On Tue, Apr 5, 2016 at 3:36 PM, Bill Seurer <[email protected]> wrote:
> This patch adds support for the signed and unsigned int versions of the
> vec_adde altivec builtins from the Power Architecture 64-Bit ELF V2 ABI
> OpenPOWER ABI for Linux Supplement (16 July 2015 Version 1.1). There are
> many of the builtins that are missing and this is the first of a series
> of patches to add them.
>
> There aren't instructions for the int versions of vec_adde so the
> output code is built from other built-ins that do have instructions
> which in this case is just two vec_adds.
>
> The new test cases are executable tests which verify that the generated
> code produces expected values. C macros were used so that the same
> test case could be used for both the signed and unsigned versions. An
> extra executable test case is also included to ensure that the modified
> support for the __int128 versions of vec_adde is not broken. The same
> test case could not be used for both int and __int128 because of some
> differences in loading and storing the vectors.
>
> Bootstrapped and tested on powerpc64le-unknown-linux-gnu with no
> regressions. Is this ok for trunk?
>
> [gcc]
>
> 2016-04-06 Bill Seurer <[email protected]>
>
> * config/rs6000/rs6000-builtin.def (vec_adde): Change vec_adde to a
> special case builtin.
> * config/rs6000/rs6000-c.c (altivec_overloaded_builtins,
> altivec_resolve_overloaded_builtin): Remove ALTIVEC_BUILTIN_VEC_ADDE
> from altivec_overloaded_builtins structure. Add support for it to
> altivec_resolve_overloaded_builtin function.
> * config/rs6000/rs6000.c (altivec_init_builtins): Add definition
> for __builtin_vec_adde.
>
> [gcc/testsuite]
>
> 2016-04-06 Bill Seurer <[email protected]>
>
> * gcc.target/powerpc/vec-adde.c: New test.
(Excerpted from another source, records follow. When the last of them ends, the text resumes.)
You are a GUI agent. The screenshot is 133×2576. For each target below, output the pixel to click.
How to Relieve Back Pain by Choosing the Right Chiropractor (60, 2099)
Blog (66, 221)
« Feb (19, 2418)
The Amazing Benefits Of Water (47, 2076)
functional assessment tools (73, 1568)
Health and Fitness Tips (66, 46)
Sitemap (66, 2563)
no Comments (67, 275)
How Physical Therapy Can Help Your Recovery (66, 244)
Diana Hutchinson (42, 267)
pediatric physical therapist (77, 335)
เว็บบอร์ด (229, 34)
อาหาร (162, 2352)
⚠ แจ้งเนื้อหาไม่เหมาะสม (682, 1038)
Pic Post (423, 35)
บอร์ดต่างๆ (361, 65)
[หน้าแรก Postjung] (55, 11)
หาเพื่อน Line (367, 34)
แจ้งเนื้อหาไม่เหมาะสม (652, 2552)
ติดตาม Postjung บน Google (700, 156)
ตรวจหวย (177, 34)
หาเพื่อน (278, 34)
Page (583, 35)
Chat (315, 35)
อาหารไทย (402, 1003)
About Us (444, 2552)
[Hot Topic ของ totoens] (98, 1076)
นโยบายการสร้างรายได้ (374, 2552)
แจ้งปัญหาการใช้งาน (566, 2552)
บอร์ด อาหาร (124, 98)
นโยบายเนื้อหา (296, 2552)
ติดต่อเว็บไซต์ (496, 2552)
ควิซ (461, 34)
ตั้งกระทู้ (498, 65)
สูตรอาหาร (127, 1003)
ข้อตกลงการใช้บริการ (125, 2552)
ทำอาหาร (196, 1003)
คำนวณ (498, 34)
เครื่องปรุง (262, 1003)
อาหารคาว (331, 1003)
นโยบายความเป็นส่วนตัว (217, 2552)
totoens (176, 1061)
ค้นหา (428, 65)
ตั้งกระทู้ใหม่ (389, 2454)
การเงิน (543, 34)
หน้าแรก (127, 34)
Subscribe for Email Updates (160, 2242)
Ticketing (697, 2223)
> * gcc.target/powerpc/vec-adde-int128.c: New test.
>
> Index: gcc/config/rs6000/rs6000-builtin.def
> ===================================================================
> --- gcc/config/rs6000/rs6000-builtin.def (revision 234745)
> +++ gcc/config/rs6000/rs6000-builtin.def (working copy)
> @@ -951,7 +951,6 @@ BU_ALTIVEC_X (VEC_EXT_V4SF, "vec_ext_v4sf", CO
> before we get to the point about classifying the builtin type. */
>
> /* 3 argument Altivec overloaded builtins. */
> -BU_ALTIVEC_OVERLOAD_3 (ADDE, "adde")
> BU_ALTIVEC_OVERLOAD_3 (ADDEC, "addec")
> BU_ALTIVEC_OVERLOAD_3 (MADD, "madd")
> BU_ALTIVEC_OVERLOAD_3 (MADDS, "madds")
> @@ -1137,6 +1136,7 @@ BU_ALTIVEC_OVERLOAD_P (VCMPGT_P, "vcmpgt_p")
> BU_ALTIVEC_OVERLOAD_P (VCMPGE_P, "vcmpge_p")
>
> /* Overloaded Altivec builtins that are handled as special cases. */
> +BU_ALTIVEC_OVERLOAD_X (ADDE, "adde")
> BU_ALTIVEC_OVERLOAD_X (CTF, "ctf")
> BU_ALTIVEC_OVERLOAD_X (CTS, "cts")
> BU_ALTIVEC_OVERLOAD_X (CTU, "ctu")
> Index: gcc/config/rs6000/rs6000-c.c
> ===================================================================
> --- gcc/config/rs6000/rs6000-c.c (revision 234745)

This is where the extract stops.